# Consigne
Selon l'article consacré à Paul Mpagi Sepuya, dans quelle galerie l'artiste expose-t-il ses dernières séries ?

# Texte
■ ■ ■ ■ ■

6 juil 2023

Du studio photo à la backroom, comment Paul Mpagi Sepuya révèle le caché

Depuis une dizaine d’années, Paul Mpagi Sepuya explore les coulisses du studio de photographie dans des clichés souvent intimes où se croisent, dénudés, ses amis, ses amants et lui-même. À la galerie Peter Kilchmann, entre Paris et Zurich, l’Américain présente actuellement ses dernières séries dans une double exposition qui témoigne de son art de la mise en abyme et son talent à faire saillir l’invisible, déroulant une puissante réflexion visuelle sur le médium photographique et son histoire. Rencontre.

Propos recueillis par Matthieu Jacquet.

Numéro : À la galerie Peter Kilchmann, à Paris, vous présentez Daylight Studio, récente série inspirée par les studios de photographie du dix-neuvième siècle où étaient réalisés principalement des portraits des bourgeois les plus aisés. Pourquoi vous ont-ils attiré ?

■ ■ ■ ■ ■

# Matériel
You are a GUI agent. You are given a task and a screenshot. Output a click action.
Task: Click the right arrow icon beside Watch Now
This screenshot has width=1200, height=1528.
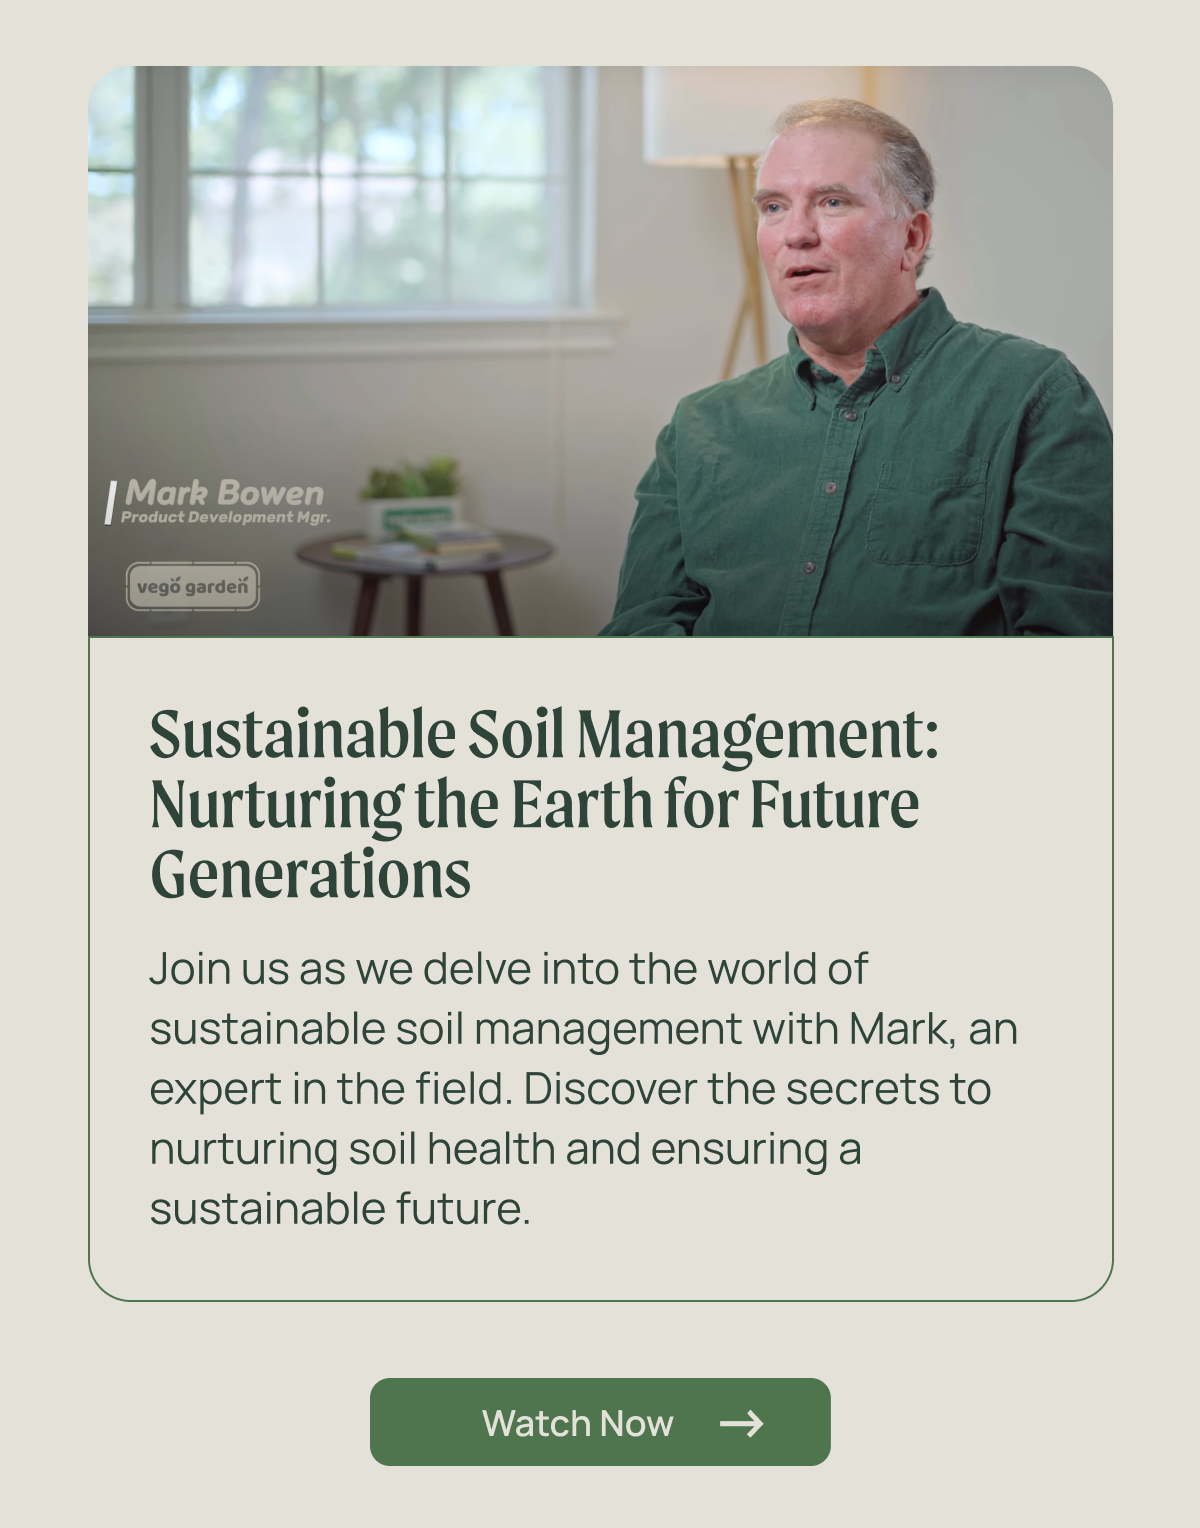coord(741,1423)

■ ■ ■ ■ ■

# Bonne réponse
À la galerie Peter Kilchmann, entre Paris et Zurich.